La nieve se derretía, y un sol radiante pendía del cielo. Sentí mucho el incidente con la esposa del

mohel. De no ser por ese arañazo, guardaría el recuerdo de su rostro con amor; ahora su memoria está manchada, y solo recuerdo su última mirada. El mal sabor no enturbió mi ánimo durante mucho tiempo; enseguida me di cuenta de que estaba en una calle judía, llena de buenos olores.

Resultó que la fiesta de Pésaj se aproximaba. Quien haya estado en un hogar judío durante el Pésaj no podrá olvidarlo. La ceremonia dura como tres semanas: dos de preparación, la fiesta en sí, y el fin de fiesta. Las etapas estaban claras, nada había de superfluo. Solo había pasado unos pocos años con Rosa, pero aun así tenía las fiestas grabadas a fuego en el corazón. Hoy, el aire está despojado de todo aroma: esa limpieza me ahoga. Hoy no quedan judíos en el mundo, y solo soy yo, en secreto, quien evoca el recuerdo de sus festividades en mi cuaderno. Si no fuera por el mundo que va a venir, mi vieja vida ya no tendría ningún sentido.

Ya he vuelto a adelantarme. Estaba en Zhadova, en el día de mercado, con todo el mundo reunido en la plaza. Al acercarse el Pésaj, la gente encalaba las fachadas de sus casas. Aquellas casitas bajas, hundidas en el fango durante todo el invierno, se levantaban de su humilde posición, erguidas y brillando bajo el cielo azul. «De lo profundo a Ti clamo, oh Señor»[5], leemos en el Libro. Quien haya visto esas casas bajas elevándose sobre el lodazal comprende este versículo como está escrito.

Allí seguía yo, clavada en el sitio y mirando fascinada, cuando me inundó una vieja necesidad. Llevaba más de dos meses sin beber ni un trago. Me tomé dos y salí de inmediato, para que Benjamin no se acostumbrara a esos olores ni al lenguaje de los paisanos. En la taberna, la gente hace lo que le da la gana; no hay nada permitido ni nada prohibido. Juré con el corazón que, por el bien de Benjamin, no me acercaría a las tabernas. Quería criarle en un entorno limpio y tranquilo. Benjamin tenía el rostro franco, y una gran luz emanaba de sus ojos. Cuando abría esos ojos enormes y claros, una gran sonrisa asoma en sus labios. Yo seguía dándole el pecho tres veces al día, y esos momentos de intimidad eran el gozo de mi vida.

Alquilé una habitación en una casa judía. Los judíos son muy estrictos en el Pésaj, aunque no es una rectitud atosigada, sino una atención cuidadosa, como una purificación gradual.
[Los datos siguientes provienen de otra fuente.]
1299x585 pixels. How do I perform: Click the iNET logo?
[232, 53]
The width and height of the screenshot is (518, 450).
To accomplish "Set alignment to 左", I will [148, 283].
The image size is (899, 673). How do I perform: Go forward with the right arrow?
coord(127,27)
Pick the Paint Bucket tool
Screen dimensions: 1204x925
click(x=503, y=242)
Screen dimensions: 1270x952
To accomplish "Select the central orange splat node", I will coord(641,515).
Pagué la renta por adelantado y me dieron una habitación en la buhardilla. En aquella zona, mi situación resultaba extraña. Los rutenos notaban que conmigo algo no encajaba. Mi cara, sin embargo, era la misma, pero había ciertos movimientos, quizá ciertos matices en mi forma de hablar, que se habían dañado. Con los judíos, mi situación estaba más clara: había sido sirvienta en un hogar judío, hablaba yiddish correctamente, estaba familiarizada con sus prácticas y costumbres, y ellos debían cuidarse de mí. Un judío es siempre un ser cauteloso, y tiene más precaución aún con una sirvienta que haya trabajado en hogares judíos.
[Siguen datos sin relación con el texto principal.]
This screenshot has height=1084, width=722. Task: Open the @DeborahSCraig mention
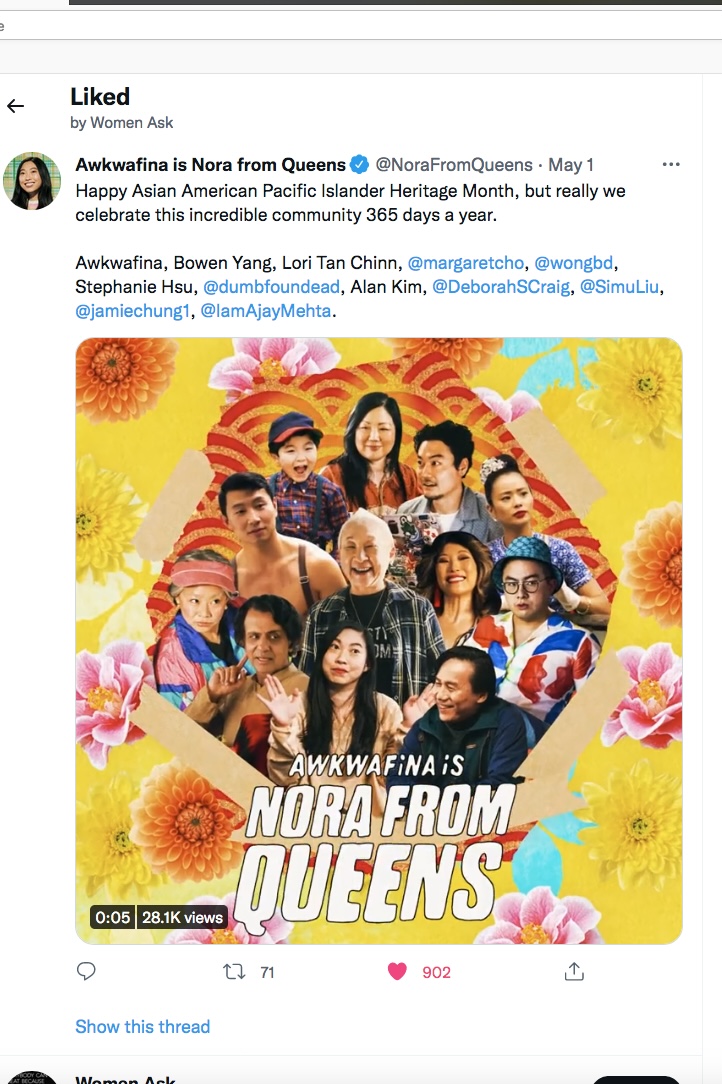point(501,287)
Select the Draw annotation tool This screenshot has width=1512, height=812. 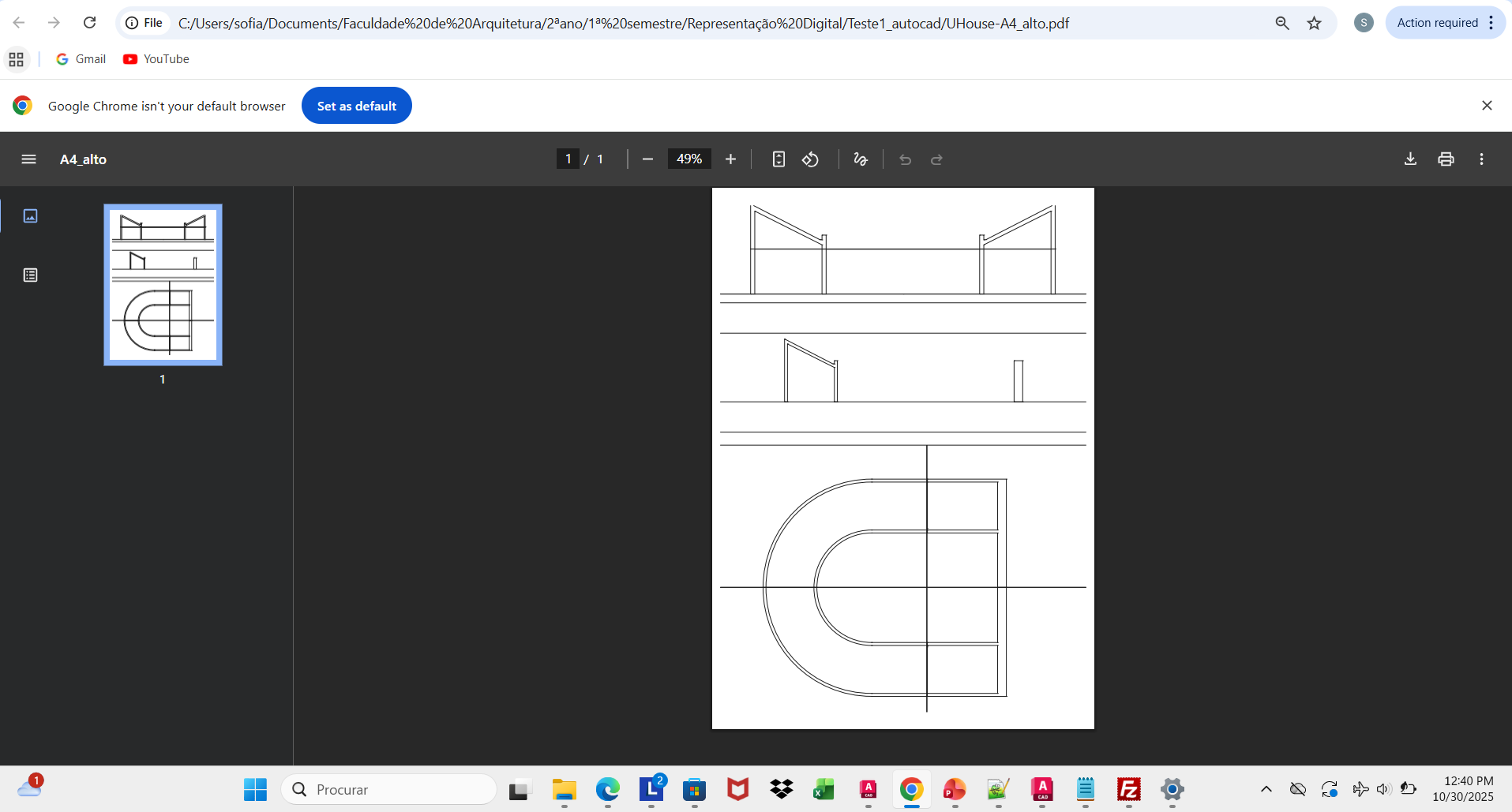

—¿Durante cuántos años has trabajado para judíos? —me interrogó el casero.

—Muchos años.

—¿Con quienes cuidan la tradición?

—También con quienes cuidan la tradición.

—¿Y por qué no retornas a tu pueblo?

Estaba acostumbrada a este tipo de preguntas. Toda sirvienta es sospechosa de robar o delatar. No se habla con libertad cuando ella está delante. Pero ¿qué se le va a hacer? Yo entiendo también ese lenguaje secreto, y me divierte. Más de una vez quise decirles la verdad: entiendo cada palabra, cada comentario y cada insinuación que hacéis. No debéis temer nada: no os robaré, y no os delataré. Solo quiero un refugio nocturno.
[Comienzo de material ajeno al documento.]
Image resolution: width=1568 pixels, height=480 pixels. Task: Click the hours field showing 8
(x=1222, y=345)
Me parecía que ahora lamentaban haberme alquilado la buhardilla. Yo bajaba muy pocas veces, solo una o dos al día, no más. El casero no paraba de reprocharle a su mujer que me la hubiese alquilado: «¿Dónde puedo encontrar un sitio para estar a solas durante la festividad? ¿Dónde puedo abrir un libro? Ya verás como no será fácil expulsar lo ajeno de esta casa».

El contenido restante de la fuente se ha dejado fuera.